L'équipe a utilisé l'instrument NIRCam (Near Infrared Camera) à bord du JWST pour ses observations. La NIRCam est conçue pour prendre des images haute résolution dans la partie proche infrarouge du spectre lumineux, dans laquelle les premières étoiles et galaxies peuvent être détectées. Grâce à la haute résolution de la NIRCam du JWST, les observations obtenues ont montré une chaîne de points brillants se reflétant d'un côté à l'autre. Il a été découvert que ces points étaient cinq jeunes amas d'étoiles massives.

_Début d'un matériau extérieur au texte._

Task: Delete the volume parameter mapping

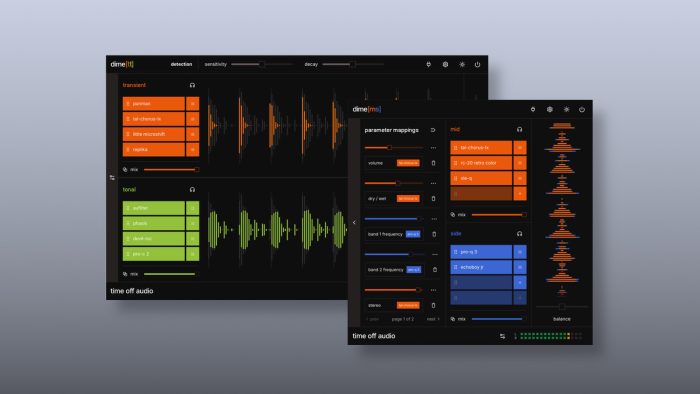Action: (433, 163)
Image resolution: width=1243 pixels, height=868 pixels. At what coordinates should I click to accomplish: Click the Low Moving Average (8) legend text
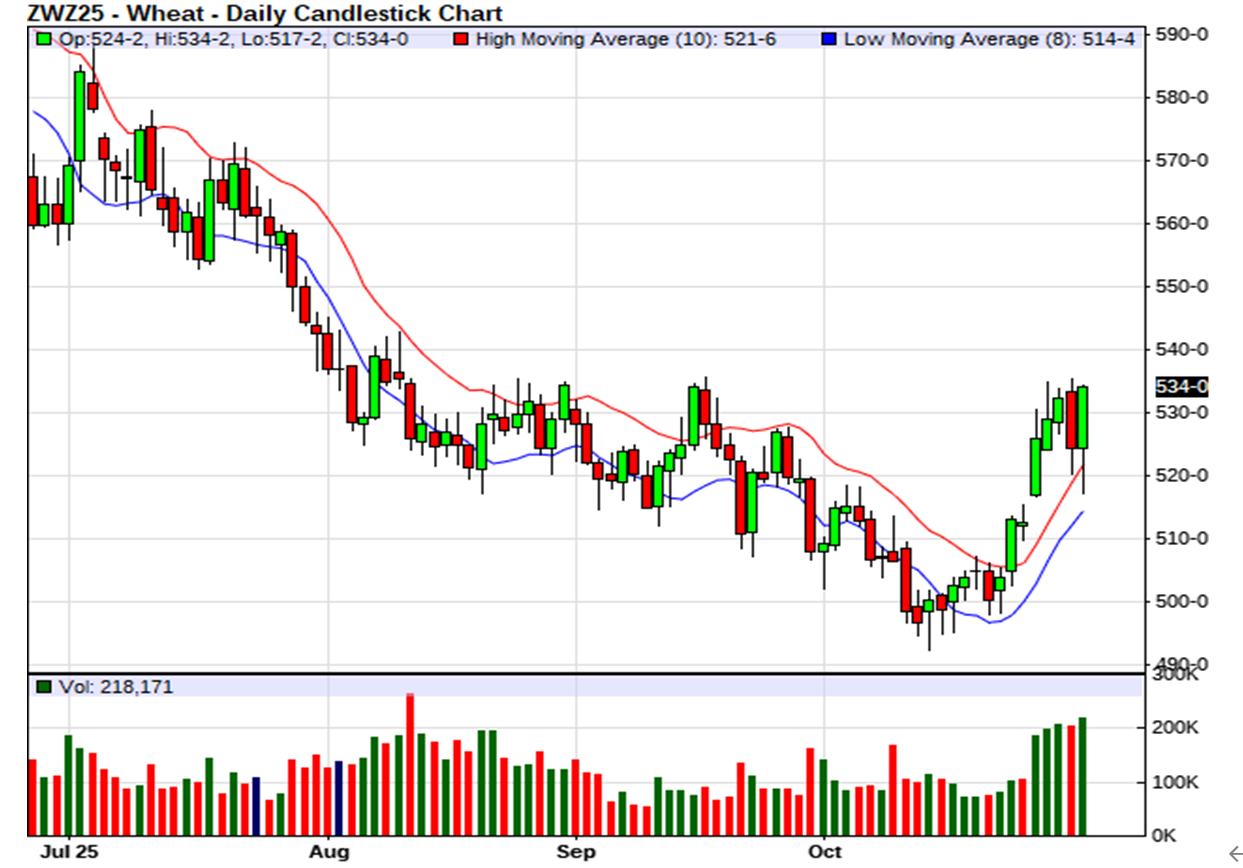click(989, 40)
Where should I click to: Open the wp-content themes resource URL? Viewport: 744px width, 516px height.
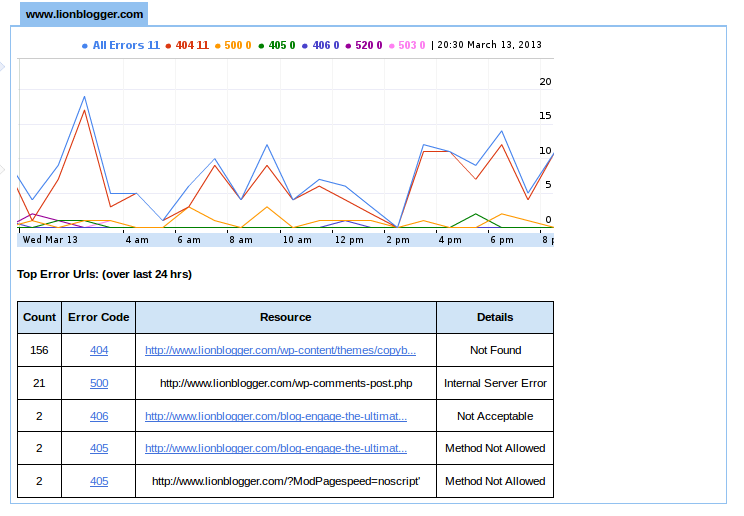coord(280,351)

L’importance de la découverte des premiers amas d’étoiles
L'analyse des spectres lumineux émis par la galaxie a permis de déterminer que les amas stellaires sont liés par gravitation et ont une densité stellaire trois fois supérieure à celle des amas d'étoiles jeunes typiques de l'Univers local. On a également découvert que les amas se sont formés récemment, il y a 50 millions d'années. Ils sont très massifs, bien que beaucoup plus petits que les amas globulaires.

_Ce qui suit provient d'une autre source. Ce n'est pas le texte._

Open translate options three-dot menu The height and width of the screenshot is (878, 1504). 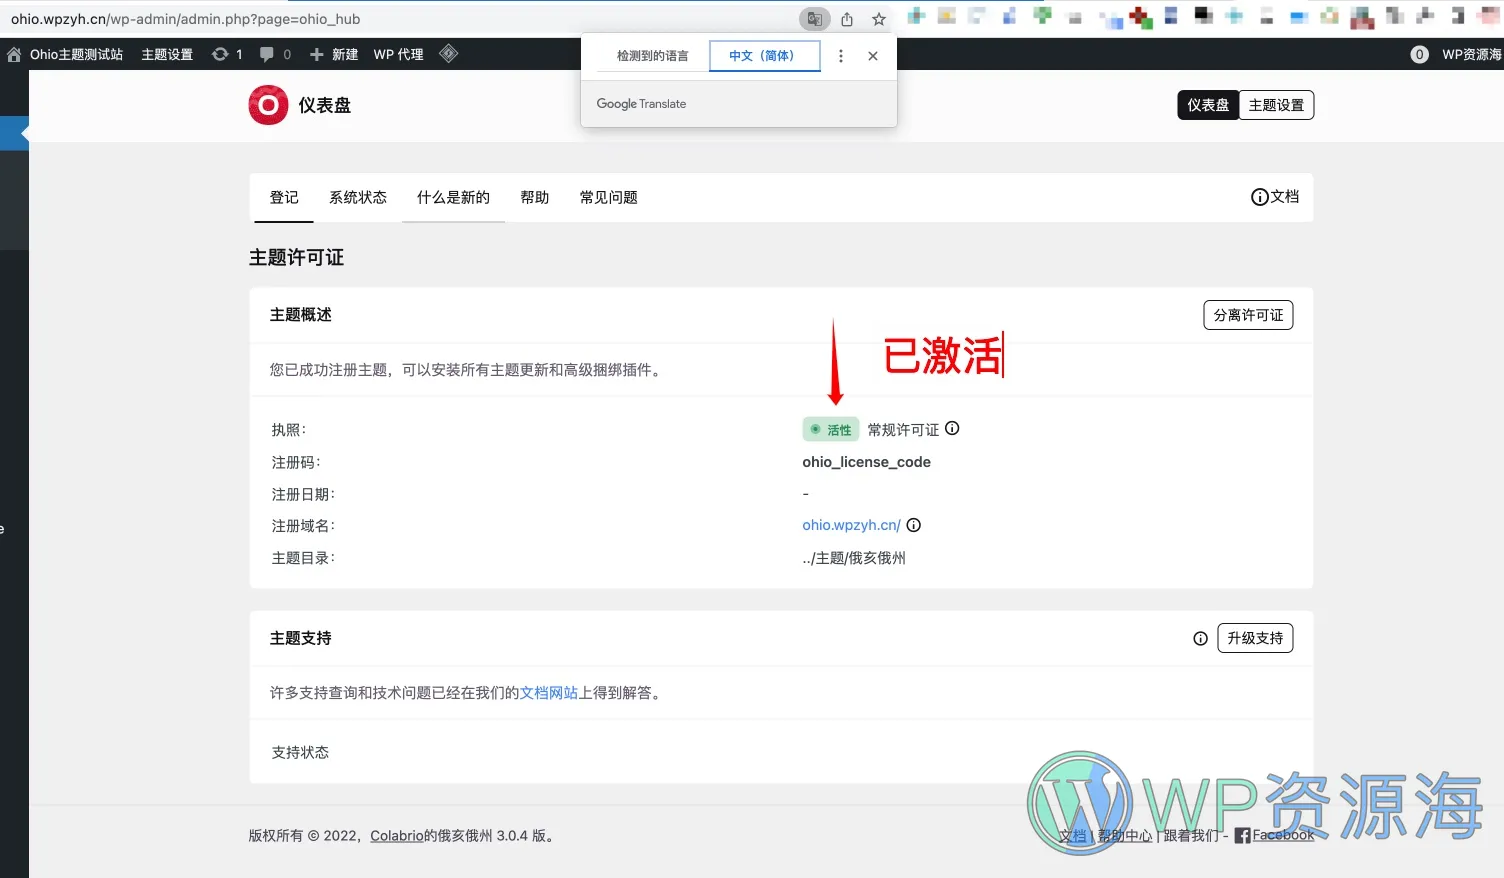coord(841,56)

« C’était incroyable de voir les images du JWST de l’arc des Gemmes Cosmiques et de réaliser que nous observions des amas d’étoiles dans une galaxie aussi jeune. Nous observons des amas globulaires autour des galaxies locales, mais nous ne savons pas quand et où ils se sont formés. Les observations de l’arc des Gemmes Cosmiques nous ont ouvert une fenêtre unique sur le fonctionnement des galaxies naissantes et nous ont montré où les amas globulaires se sont formés », explique Adamo. « Ces amas auront suffisamment de temps pour se détendre et devenir des amas globulaires, car ils se sont formés à un si jeune âge de l’Univers », ajoute-t-elle.

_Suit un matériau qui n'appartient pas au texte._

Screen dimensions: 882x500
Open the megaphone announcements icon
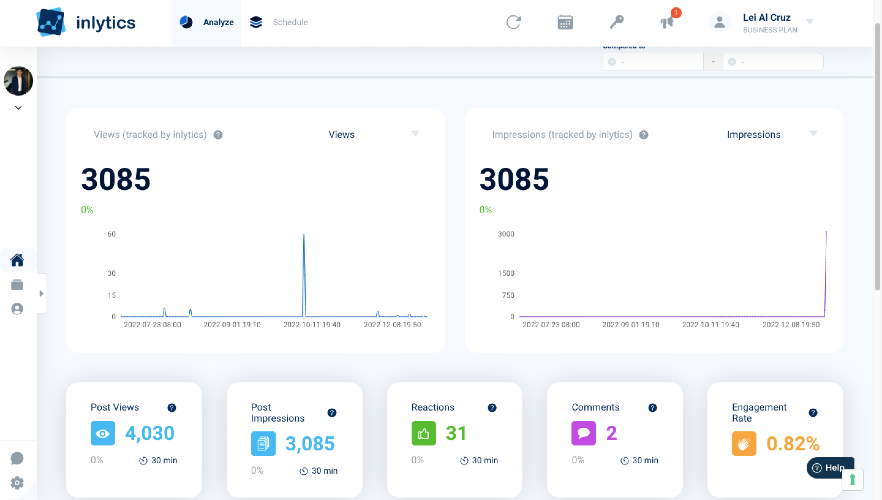pos(667,22)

Comprendre l’univers primitif
L’étude des amas d’étoiles dans les jeunes galaxies nées peu après le Big Bang permettra de mieux comprendre comment et où se forment les amas globulaires. Comme on pense que les jeunes galaxies sont à l’origine de la réionisation pendant l’EoR, il est essentiel de les étudier en profondeur afin d’acquérir des connaissances sur l’Univers primitif. Grâce aux découvertes faites par les auteurs de cette étude, nous comprenons mieux comment sont nées les étoiles des premières galaxies et où et comment se forment les amas globulaires.
Regard vers l'avenir
À l’avenir, le groupe prévoit de constituer un échantillon plus large de galaxies similaires. « Nous n’avons pour l’instant qu’une seule galaxie, mais nous en avons besoin de beaucoup plus si nous voulons créer des données démographiques sur les populations d’amas qui se forment dans les premières galaxies », explique Adamo.
L'équipe a également approuvé un programme pour le prochain cycle d'observations du JWST, où elle étudiera plus en détail la galaxie Cosmic Gems Arc et les amas d'étoiles récemment découverts. « Les observations spectroscopiques nous permettront de cartographier spatialement le taux de formation d'étoiles et les ionisations. photon « L’efficacité de la production le long de la galaxie », ajoute le Dr Larry Bradley, chercheur principal du programme JWST et deuxième auteur de cet article.
Le Dr Angela Adamo, professeure associée du groupe Galaxie au département d'astronomie de l'université de Stockholm, est l'auteure principale de l'article. Le Dr Adélaïde Claeyssens, chercheuse postdoctorale au département d'astronomie de l'université de Stockholm, et Erik Zackrisson, professeur associé au département de physique et d'astronomie de l'université d'Uppsala, sont les co-auteurs de l'étude.